> _Input records_
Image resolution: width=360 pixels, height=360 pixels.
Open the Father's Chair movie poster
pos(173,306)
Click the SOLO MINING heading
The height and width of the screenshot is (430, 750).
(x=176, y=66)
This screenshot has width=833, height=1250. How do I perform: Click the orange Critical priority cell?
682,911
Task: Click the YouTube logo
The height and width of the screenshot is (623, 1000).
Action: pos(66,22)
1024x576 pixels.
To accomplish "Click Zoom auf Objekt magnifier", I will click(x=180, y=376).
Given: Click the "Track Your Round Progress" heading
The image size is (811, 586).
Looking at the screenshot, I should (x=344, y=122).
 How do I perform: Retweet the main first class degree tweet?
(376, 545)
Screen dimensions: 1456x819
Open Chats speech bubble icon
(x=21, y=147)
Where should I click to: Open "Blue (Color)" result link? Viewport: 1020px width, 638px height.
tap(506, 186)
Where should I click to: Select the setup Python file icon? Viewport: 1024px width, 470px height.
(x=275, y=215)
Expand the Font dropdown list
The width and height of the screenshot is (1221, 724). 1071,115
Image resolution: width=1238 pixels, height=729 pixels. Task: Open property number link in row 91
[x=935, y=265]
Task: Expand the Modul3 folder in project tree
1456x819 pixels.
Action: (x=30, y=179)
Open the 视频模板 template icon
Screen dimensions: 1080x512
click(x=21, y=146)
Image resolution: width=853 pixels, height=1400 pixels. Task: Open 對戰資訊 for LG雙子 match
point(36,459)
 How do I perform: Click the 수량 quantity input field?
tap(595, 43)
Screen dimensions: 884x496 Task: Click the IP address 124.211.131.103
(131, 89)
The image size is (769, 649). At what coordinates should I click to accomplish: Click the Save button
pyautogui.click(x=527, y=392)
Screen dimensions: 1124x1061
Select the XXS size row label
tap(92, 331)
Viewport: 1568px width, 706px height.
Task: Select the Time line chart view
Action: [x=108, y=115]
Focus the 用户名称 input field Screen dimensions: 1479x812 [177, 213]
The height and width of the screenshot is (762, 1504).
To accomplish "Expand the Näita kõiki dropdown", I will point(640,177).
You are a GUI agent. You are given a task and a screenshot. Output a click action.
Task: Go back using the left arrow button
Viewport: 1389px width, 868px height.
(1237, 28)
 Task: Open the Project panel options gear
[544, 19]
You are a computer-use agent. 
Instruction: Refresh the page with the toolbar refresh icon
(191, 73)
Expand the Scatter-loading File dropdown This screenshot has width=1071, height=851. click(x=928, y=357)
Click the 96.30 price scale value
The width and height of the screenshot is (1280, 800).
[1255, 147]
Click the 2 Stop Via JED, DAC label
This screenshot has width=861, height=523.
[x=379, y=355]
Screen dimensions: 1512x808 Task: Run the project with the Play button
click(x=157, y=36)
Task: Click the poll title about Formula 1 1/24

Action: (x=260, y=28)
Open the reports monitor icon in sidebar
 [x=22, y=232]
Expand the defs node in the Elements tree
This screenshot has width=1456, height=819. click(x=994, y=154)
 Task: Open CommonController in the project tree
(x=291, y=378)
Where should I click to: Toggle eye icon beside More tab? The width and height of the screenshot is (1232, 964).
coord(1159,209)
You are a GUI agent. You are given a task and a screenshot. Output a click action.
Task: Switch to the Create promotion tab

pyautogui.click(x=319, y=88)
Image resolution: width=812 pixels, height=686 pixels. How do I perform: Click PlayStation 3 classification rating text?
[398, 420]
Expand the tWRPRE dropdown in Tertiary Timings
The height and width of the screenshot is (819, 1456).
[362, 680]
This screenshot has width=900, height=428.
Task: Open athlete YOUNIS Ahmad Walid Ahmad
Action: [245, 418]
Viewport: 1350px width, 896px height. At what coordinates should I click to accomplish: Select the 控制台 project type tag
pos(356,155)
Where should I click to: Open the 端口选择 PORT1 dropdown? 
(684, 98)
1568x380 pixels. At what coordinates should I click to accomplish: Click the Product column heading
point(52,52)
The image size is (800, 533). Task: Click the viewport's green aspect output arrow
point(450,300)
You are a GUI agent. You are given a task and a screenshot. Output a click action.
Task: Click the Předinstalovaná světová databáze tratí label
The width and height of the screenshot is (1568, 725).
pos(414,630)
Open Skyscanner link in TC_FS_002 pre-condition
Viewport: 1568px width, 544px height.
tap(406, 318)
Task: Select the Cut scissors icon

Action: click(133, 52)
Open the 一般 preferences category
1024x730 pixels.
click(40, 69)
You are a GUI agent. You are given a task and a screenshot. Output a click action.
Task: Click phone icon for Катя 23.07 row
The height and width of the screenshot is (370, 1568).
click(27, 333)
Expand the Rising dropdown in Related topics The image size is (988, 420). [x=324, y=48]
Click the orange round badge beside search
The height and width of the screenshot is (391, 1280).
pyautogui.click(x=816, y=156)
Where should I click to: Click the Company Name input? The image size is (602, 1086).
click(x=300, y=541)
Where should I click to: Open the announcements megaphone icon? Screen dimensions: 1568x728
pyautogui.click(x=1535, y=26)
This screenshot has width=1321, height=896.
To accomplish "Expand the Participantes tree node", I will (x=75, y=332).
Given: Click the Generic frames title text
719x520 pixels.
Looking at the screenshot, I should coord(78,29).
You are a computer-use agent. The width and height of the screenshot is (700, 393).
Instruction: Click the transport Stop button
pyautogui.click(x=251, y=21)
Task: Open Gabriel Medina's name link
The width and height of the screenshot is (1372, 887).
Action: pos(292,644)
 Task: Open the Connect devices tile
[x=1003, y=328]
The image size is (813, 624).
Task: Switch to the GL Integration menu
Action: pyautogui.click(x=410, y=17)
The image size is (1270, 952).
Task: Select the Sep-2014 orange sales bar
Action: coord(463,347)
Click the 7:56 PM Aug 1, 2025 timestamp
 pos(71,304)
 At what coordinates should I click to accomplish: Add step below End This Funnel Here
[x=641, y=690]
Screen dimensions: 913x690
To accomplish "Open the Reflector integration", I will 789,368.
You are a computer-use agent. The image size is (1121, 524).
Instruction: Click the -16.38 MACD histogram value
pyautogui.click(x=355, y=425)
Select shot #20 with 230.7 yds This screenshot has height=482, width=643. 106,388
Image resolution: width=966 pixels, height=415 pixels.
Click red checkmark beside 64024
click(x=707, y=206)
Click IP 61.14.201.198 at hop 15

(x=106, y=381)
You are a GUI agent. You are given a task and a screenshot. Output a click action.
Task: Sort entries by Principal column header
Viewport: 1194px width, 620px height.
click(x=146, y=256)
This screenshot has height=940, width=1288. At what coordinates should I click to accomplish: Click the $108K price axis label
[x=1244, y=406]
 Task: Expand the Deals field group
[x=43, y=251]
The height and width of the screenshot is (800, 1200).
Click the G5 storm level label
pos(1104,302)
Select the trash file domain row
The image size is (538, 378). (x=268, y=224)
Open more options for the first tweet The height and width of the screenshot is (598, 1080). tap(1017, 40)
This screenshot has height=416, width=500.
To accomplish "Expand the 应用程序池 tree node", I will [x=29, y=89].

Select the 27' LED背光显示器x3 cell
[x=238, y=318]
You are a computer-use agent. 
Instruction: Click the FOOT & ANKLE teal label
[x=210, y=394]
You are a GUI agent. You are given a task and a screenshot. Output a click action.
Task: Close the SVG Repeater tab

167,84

> _What is required_
Please output every line of the data above as a JSON list of strings, one string per line, omitting blank lines.

> _Result below_
[
  "Image resolution: width=360 pixels, height=360 pixels.",
  "Open the Father's Chair movie poster",
  "pos(173,306)",
  "Click the SOLO MINING heading",
  "The height and width of the screenshot is (430, 750).",
  "(x=176, y=66)",
  "This screenshot has width=833, height=1250. How do I perform: Click the orange Critical priority cell?",
  "682,911",
  "Task: Click the YouTube logo",
  "The height and width of the screenshot is (623, 1000).",
  "Action: pos(66,22)",
  "1024x576 pixels.",
  "To accomplish \"Click Zoom auf Objekt magnifier\", I will click(x=180, y=376).",
  "Given: Click the \"Track Your Round Progress\" heading",
  "The image size is (811, 586).",
  "Looking at the screenshot, I should (x=344, y=122).",
  " How do I perform: Retweet the main first class degree tweet?",
  "(376, 545)",
  "Screen dimensions: 1456x819",
  "Open Chats speech bubble icon",
  "(x=21, y=147)",
  "Where should I click to: Open \"Blue (Color)\" result link? Viewport: 1020px width, 638px height.",
  "tap(506, 186)",
  "Where should I click to: Select the setup Python file icon? Viewport: 1024px width, 470px height.",
  "(x=275, y=215)",
  "Expand the Font dropdown list",
  "The width and height of the screenshot is (1221, 724). 1071,115",
  "Image resolution: width=1238 pixels, height=729 pixels. Task: Open property number link in row 91",
  "[x=935, y=265]",
  "Task: Expand the Modul3 folder in project tree",
  "1456x819 pixels.",
  "Action: (x=30, y=179)",
  "Open the 视频模板 template icon",
  "Screen dimensions: 1080x512",
  "click(x=21, y=146)",
  "Image resolution: width=853 pixels, height=1400 pixels. Task: Open 對戰資訊 for LG雙子 match",
  "point(36,459)",
  " How do I perform: Click the 수량 quantity input field?",
  "tap(595, 43)",
  "Screen dimensions: 884x496 Task: Click the IP address 124.211.131.103",
  "(131, 89)",
  "The image size is (769, 649). At what coordinates should I click to accomplish: Click the Save button",
  "pyautogui.click(x=527, y=392)",
  "Screen dimensions: 1124x1061",
  "Select the XXS size row label",
  "tap(92, 331)",
  "Viewport: 1568px width, 706px height.",
  "Task: Select the Time line chart view",
  "Action: [x=108, y=115]",
  "Focus the 用户名称 input field Screen dimensions: 1479x812 [177, 213]",
  "The height and width of the screenshot is (762, 1504).",
  "To accomplish \"Expand the Näita kõiki dropdown\", I will point(640,177).",
  "You are a GUI agent. You are given a task and a screenshot. Output a click action.",
  "Task: Go back using the left arrow button",
  "Viewport: 1389px width, 868px height.",
  "(1237, 28)",
  " Task: Open the Project panel options gear",
  "[544, 19]",
  "You are a computer-use agent. ",
  "Instruction: Refresh the page with the toolbar refresh icon",
  "(191, 73)",
  "Expand the Scatter-loading File dropdown This screenshot has width=1071, height=851. click(x=928, y=357)",
  "Click the 96.30 price scale value",
  "The width and height of the screenshot is (1280, 800).",
  "[1255, 147]",
  "Click the 2 Stop Via JED, DAC label",
  "This screenshot has width=861, height=523.",
  "[x=379, y=355]",
  "Screen dimensions: 1512x808 Task: Run the project with the Play button",
  "click(x=157, y=36)",
  "Task: Click the poll title about Formula 1 1/24",
  "Action: (x=260, y=28)",
  "Open the reports monitor icon in sidebar",
  " [x=22, y=232]",
  "Expand the defs node in the Elements tree",
  "This screenshot has width=1456, height=819. click(x=994, y=154)",
  " Task: Open CommonController in the project tree",
  "(x=291, y=378)",
  "Where should I click to: Toggle eye icon beside More tab? The width and height of the screenshot is (1232, 964).",
  "coord(1159,209)",
  "You are a GUI agent. You are given a task and a screenshot. Output a click action.",
  "Task: Switch to the Create promotion tab",
  "pyautogui.click(x=319, y=88)",
  "Image resolution: width=812 pixels, height=686 pixels. How do I perform: Click PlayStation 3 classification rating text?",
  "[398, 420]",
  "Expand the tWRPRE dropdown in Tertiary Timings",
  "The height and width of the screenshot is (819, 1456).",
  "[362, 680]",
  "This screenshot has width=900, height=428.",
  "Task: Open athlete YOUNIS Ahmad Walid Ahmad",
  "Action: [245, 418]",
  "Viewport: 1350px width, 896px height. At what coordinates should I click to accomplish: Select the 控制台 project type tag",
  "pos(356,155)",
  "Where should I click to: Open the 端口选择 PORT1 dropdown? ",
  "(684, 98)",
  "1568x380 pixels. At what coordinates should I click to accomplish: Click the Product column heading",
  "point(52,52)",
  "The image size is (800, 533). Task: Click the viewport's green aspect output arrow",
  "point(450,300)",
  "You are a GUI agent. You are given a task and a screenshot. Output a click action.",
  "Task: Click the Předinstalovaná světová databáze tratí label",
  "The width and height of the screenshot is (1568, 725).",
  "pos(414,630)",
  "Open Skyscanner link in TC_FS_002 pre-condition",
  "Viewport: 1568px width, 544px height.",
  "tap(406, 318)",
  "Task: Select the Cut scissors icon",
  "Action: click(133, 52)",
  "Open the 一般 preferences category",
  "1024x730 pixels.",
  "click(40, 69)",
  "You are a GUI agent. You are given a task and a screenshot. Output a click action.",
  "Task: Click phone icon for Катя 23.07 row",
  "The height and width of the screenshot is (370, 1568).",
  "click(27, 333)",
  "Expand the Rising dropdown in Related topics The image size is (988, 420). [x=324, y=48]",
  "Click the orange round badge beside search",
  "The height and width of the screenshot is (391, 1280).",
  "pyautogui.click(x=816, y=156)",
  "Where should I click to: Click the Company Name input? The image size is (602, 1086).",
  "click(x=300, y=541)",
  "Where should I click to: Open the announcements megaphone icon? Screen dimensions: 1568x728",
  "pyautogui.click(x=1535, y=26)",
  "This screenshot has width=1321, height=896.",
  "To accomplish \"Expand the Participantes tree node\", I will (x=75, y=332).",
  "Given: Click the Generic frames title text",
  "719x520 pixels.",
  "Looking at the screenshot, I should coord(78,29).",
  "You are a computer-use agent. The width and height of the screenshot is (700, 393).",
  "Instruction: Click the transport Stop button",
  "pyautogui.click(x=251, y=21)",
  "Task: Open Gabriel Medina's name link",
  "The width and height of the screenshot is (1372, 887).",
  "Action: pos(292,644)",
  " Task: Open the Connect devices tile",
  "[x=1003, y=328]",
  "The image size is (813, 624).",
  "Task: Switch to the GL Integration menu",
  "Action: pyautogui.click(x=410, y=17)",
  "The image size is (1270, 952).",
  "Task: Select the Sep-2014 orange sales bar",
  "Action: coord(463,347)",
  "Click the 7:56 PM Aug 1, 2025 timestamp",
  " pos(71,304)",
  " At what coordinates should I click to accomplish: Add step below End This Funnel Here",
  "[x=641, y=690]",
  "Screen dimensions: 913x690",
  "To accomplish \"Open the Reflector integration\", I will 789,368.",
  "You are a computer-use agent. The image size is (1121, 524).",
  "Instruction: Click the -16.38 MACD histogram value",
  "pyautogui.click(x=355, y=425)",
  "Select shot #20 with 230.7 yds This screenshot has height=482, width=643. 106,388",
  "Image resolution: width=966 pixels, height=415 pixels.",
  "Click red checkmark beside 64024",
  "click(x=707, y=206)",
  "Click IP 61.14.201.198 at hop 15",
  "(x=106, y=381)",
  "You are a GUI agent. You are given a task and a screenshot. Output a click action.",
  "Task: Sort entries by Principal column header",
  "Viewport: 1194px width, 620px height.",
  "click(x=146, y=256)",
  "This screenshot has height=940, width=1288. At what coordinates should I click to accomplish: Click the $108K price axis label",
  "[x=1244, y=406]",
  " Task: Expand the Deals field group",
  "[x=43, y=251]",
  "The height and width of the screenshot is (800, 1200).",
  "Click the G5 storm level label",
  "pos(1104,302)",
  "Select the trash file domain row",
  "The image size is (538, 378). (x=268, y=224)",
  "Open more options for the first tweet The height and width of the screenshot is (598, 1080). tap(1017, 40)",
  "This screenshot has height=416, width=500.",
  "To accomplish \"Expand the 应用程序池 tree node\", I will [x=29, y=89].",
  "Select the 27' LED背光显示器x3 cell",
  "[x=238, y=318]",
  "You are a computer-use agent. ",
  "Instruction: Click the FOOT & ANKLE teal label",
  "[x=210, y=394]",
  "You are a GUI agent. You are given a task and a screenshot. Output a click action.",
  "Task: Close the SVG Repeater tab",
  "167,84"
]